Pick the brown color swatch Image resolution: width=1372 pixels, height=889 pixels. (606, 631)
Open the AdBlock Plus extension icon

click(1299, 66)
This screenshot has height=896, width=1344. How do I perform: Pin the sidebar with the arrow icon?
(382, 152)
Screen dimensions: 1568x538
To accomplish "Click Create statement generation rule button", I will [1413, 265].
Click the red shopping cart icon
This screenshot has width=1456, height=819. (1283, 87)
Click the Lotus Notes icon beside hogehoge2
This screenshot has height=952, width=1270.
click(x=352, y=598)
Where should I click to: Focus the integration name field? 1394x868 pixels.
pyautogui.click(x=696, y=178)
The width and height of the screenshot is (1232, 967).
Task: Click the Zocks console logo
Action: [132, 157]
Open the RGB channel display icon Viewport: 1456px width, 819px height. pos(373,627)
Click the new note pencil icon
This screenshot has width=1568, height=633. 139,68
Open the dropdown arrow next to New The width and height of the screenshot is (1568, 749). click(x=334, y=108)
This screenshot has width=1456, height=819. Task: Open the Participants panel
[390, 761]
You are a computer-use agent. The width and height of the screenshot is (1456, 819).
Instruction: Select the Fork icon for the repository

• • • •

- REQUIRED WORK
Transcribe the opening lines of the listing exactly, please. Stop after the line that contains "Screen dimensions: 1568x538".

- RESPONSE BELOW
Pick the brown color swatch Image resolution: width=1372 pixels, height=889 pixels. (606, 631)
Open the AdBlock Plus extension icon

click(1299, 66)
This screenshot has height=896, width=1344. How do I perform: Pin the sidebar with the arrow icon?
(382, 152)
Screen dimensions: 1568x538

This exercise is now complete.